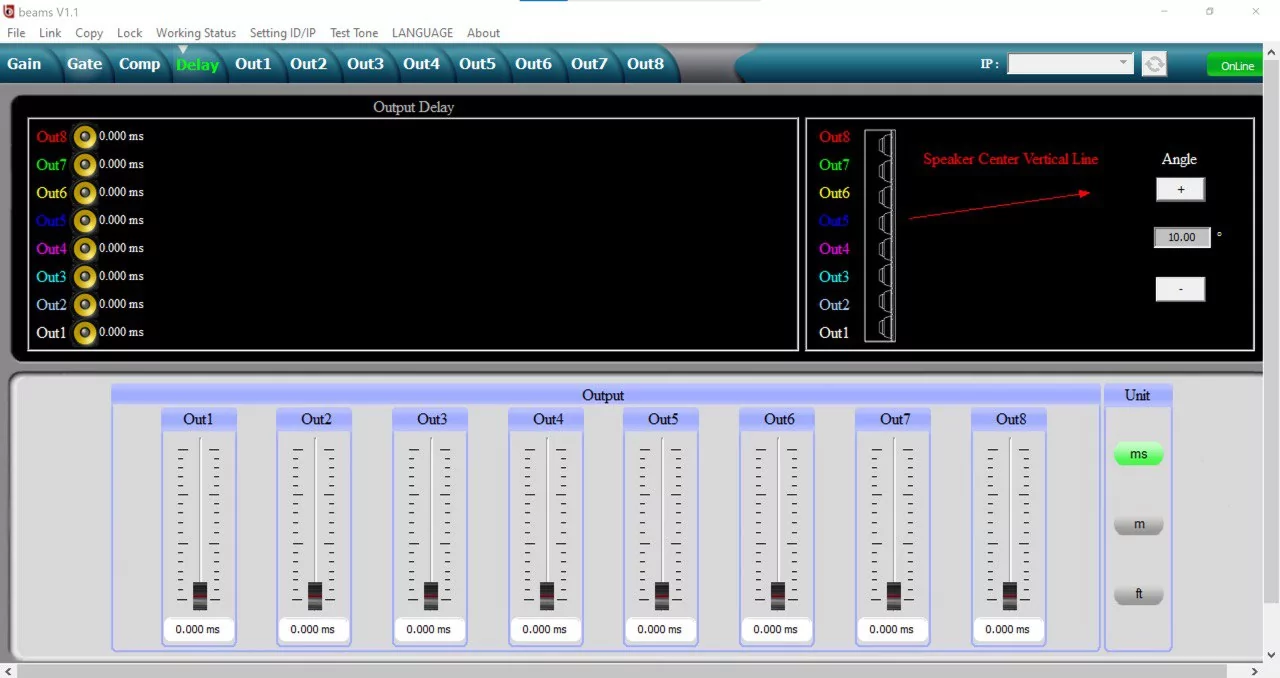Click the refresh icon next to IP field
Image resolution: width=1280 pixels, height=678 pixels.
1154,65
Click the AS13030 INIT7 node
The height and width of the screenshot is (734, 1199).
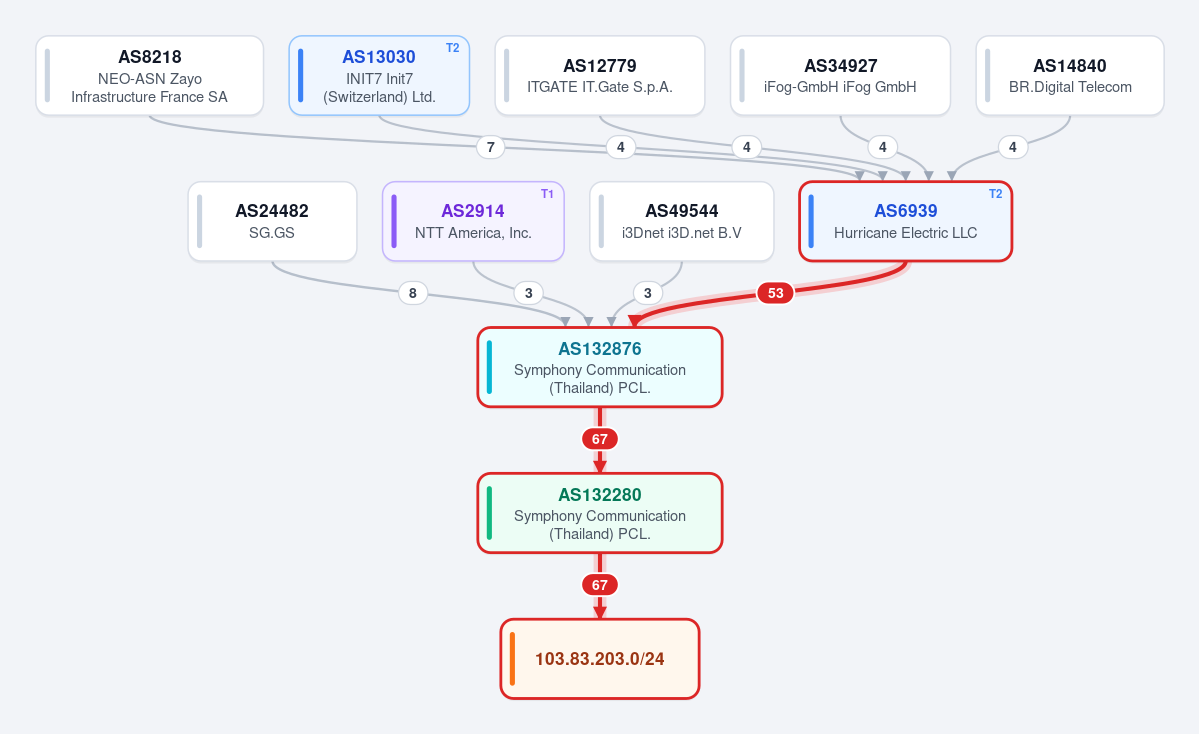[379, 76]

• Work order
Only the lines from the line with "The height and" to the end of the records should be repeated, exactly and without pictures.

• Answer to the exercise
The height and width of the screenshot is (734, 1199).
[379, 76]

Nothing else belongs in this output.